Document passage
- - - -
With the sheer automation of the mechanized sectors of a manufacturing operation, a trove of data leaks from the machines and devices installed in the factory.
In simpler terms, machine-generated data is just that—data originating from the devices on the production line and other factory areas. Every action and decision made by a machine without direct human input is logged in a system or database, creating machine-generated data.
This is a shift from the traditional methods that relied heavily on proprietary software to log and sort through different non-uniform data from factory devices. However, the current deluge of data requires more processing to provide actionable insights for teams controlling the operations.
Here are some of the different types of machine-generated data originating from a typical manufacturing plant.
Types of machine data
As manufacturing operations become even more complex, so do the kinds of devices required on the factory floor. Consequently, these machines churn out different types of data in their various functions.
- - - -
[Element and text location data]
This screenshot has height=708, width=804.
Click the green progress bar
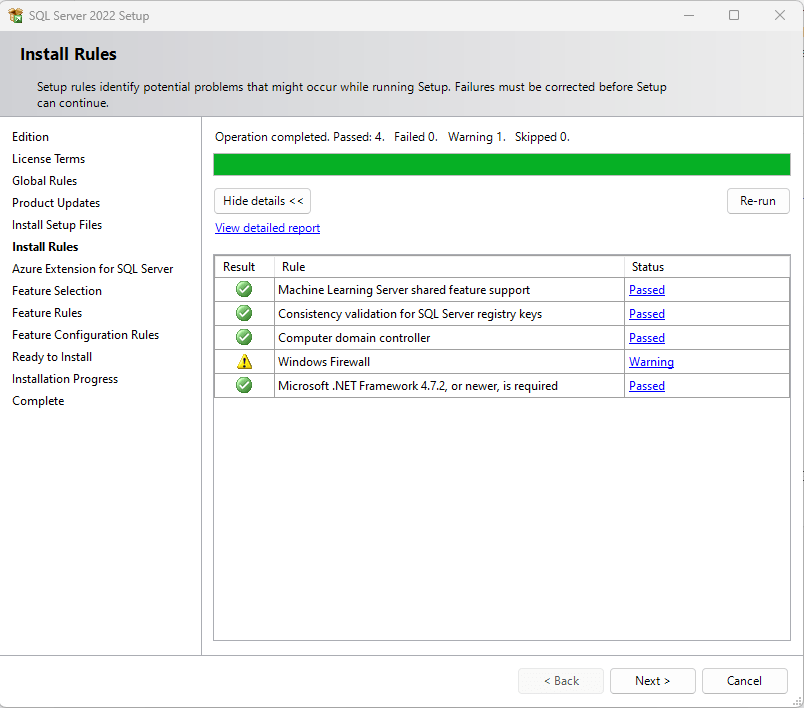[x=500, y=164]
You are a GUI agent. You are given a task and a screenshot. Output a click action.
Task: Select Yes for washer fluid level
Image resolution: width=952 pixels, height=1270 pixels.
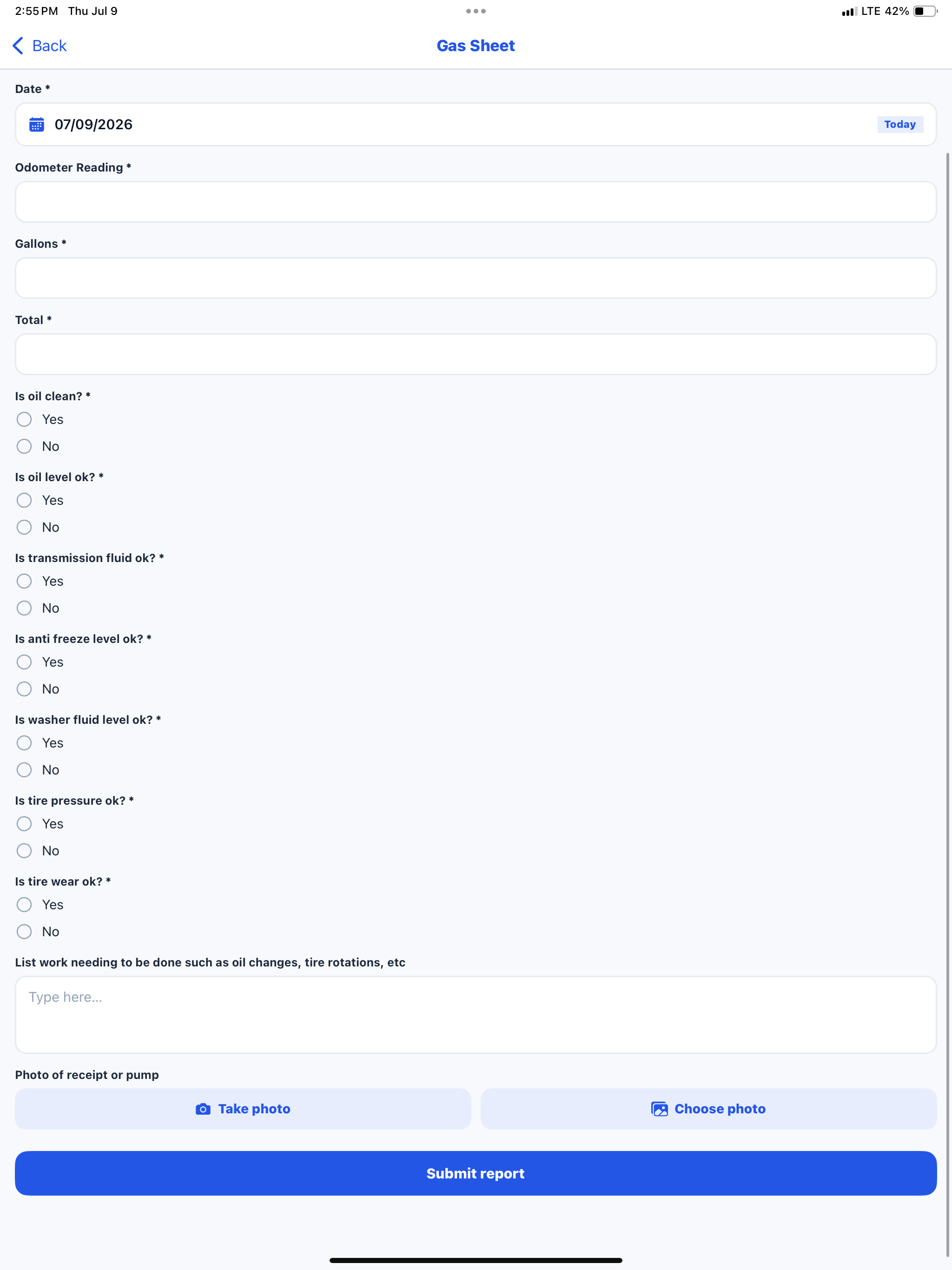click(24, 743)
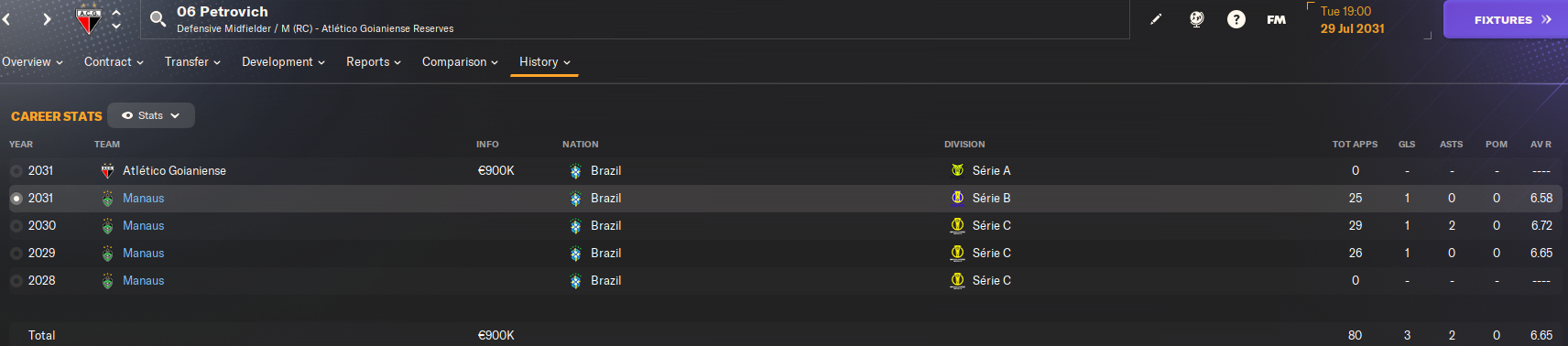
- - - -
Set task A
In the passage on machine-generated data, what did traditional methods rely heavily on?
Set task B
Summarize the passage on machine-generated data in two sentences.

Worked answer A
Proprietary software to log and sort through different non-uniform data from factory devices.

Worked answer B
Machine-generated data originates from devices on the production line and other factory areas, with every action and decision a machine makes without direct human input logged in a system or database. Unlike traditional methods built on proprietary software, today's deluge of data needs more processing to provide actionable insights, and as manufacturing operations grow more complex, the machines produce different types of data.